Trump said U.S. forces will leave Iran in 2–3 weeks and will not press to reopen the Strait of Hormuz; equities rallied with the S&P 500 up 2.9%, Nasdaq +3.8% and Dow +2.5% on Tuesday, while S&P 500 futures rose 0.3%. Oil traded around $104/bbl as Iran floated a toll system for Hormuz that could keep prices elevated despite de‑escalation. Tech led gains on heavy bargain buying after March losses, supporting a month‑end risk‑on move, but the unresolved status of Hormuz leaves commodity and shipping risks intact.

Analysis

The likely persistence of a partially closed Strait of Hormuz or a new “maritime regime” creates a structurally higher marginal cost for seaborne crude: rerouting around the Cape adds ~8–12 days transit and an implied $2–4/bbl in voyage fuel + time value, while incremental war-risk insurance can add another $1–3/bbl to delivered cost. That $3–7/bbl wedge is asymmetric — it shows up immediately in spot TTF/Brent spreads and tanker time-charter rates but only trickles into refinery throughput decisions over 4–12 weeks as refiners digest differentials and crude swaps. US independent producers are the marginal supply responders; at $100+/bbl, incremental free cash flow conversion for shale names increases markedly within 2–6 quarters because most cash returns come from lower-variable-cost wells already drilled.
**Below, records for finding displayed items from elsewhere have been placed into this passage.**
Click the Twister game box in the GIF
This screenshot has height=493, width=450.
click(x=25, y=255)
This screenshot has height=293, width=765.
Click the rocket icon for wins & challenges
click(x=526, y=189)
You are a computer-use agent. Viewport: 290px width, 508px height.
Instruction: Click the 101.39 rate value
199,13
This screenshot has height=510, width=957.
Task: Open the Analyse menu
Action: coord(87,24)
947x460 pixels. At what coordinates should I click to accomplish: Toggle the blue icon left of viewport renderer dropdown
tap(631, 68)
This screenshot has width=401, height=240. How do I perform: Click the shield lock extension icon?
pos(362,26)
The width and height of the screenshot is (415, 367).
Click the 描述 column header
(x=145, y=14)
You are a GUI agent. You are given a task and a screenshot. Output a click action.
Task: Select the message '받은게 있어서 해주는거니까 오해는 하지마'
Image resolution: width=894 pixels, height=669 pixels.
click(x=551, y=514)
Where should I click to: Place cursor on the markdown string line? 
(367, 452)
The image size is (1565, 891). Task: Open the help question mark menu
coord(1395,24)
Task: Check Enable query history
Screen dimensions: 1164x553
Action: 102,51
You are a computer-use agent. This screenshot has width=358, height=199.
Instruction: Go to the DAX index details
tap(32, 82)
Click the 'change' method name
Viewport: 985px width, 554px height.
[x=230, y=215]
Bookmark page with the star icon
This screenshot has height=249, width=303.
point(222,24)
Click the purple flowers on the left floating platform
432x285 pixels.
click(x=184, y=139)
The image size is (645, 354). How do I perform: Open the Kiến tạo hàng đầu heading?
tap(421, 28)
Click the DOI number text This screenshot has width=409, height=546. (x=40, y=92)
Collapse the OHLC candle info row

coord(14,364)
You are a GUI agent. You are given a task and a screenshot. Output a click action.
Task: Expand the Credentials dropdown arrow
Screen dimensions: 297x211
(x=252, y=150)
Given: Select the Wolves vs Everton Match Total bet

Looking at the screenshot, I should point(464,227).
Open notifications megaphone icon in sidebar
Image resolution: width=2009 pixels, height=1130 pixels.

Conversely, refiners and integrated downstream names face a two-way squeeze: light/heavy spreads and logistics chokepoints can flip gasoline/crack economics within a single refinery cycle (2–6 weeks), producing outsized margin dispersion across regions. Market positioning is fragile: the recent risk-on bounce was driven by relief flows and month-end rebalancing, not structural de-risking — volatility is likely to mean-revert if any maritime incidents or sudden policy shifts occur. Watch liquidity in Brent/WTI front months and options skew: a small real-world shipping disruption could push implied vols +30–50% within 48 hours, creating transient but severe repricing opportunities. Key catalysts to watch over the next 2–12 weeks are concrete changes to shipping access (any bilateral corridor deal), large SPR releases or coordinated strategic oil sales, and tactical maritime incidents; a renewed kinetic event or a Tehran-imposed toll enforcement could move Brent $8–15/bbl in days, reversing the current rally.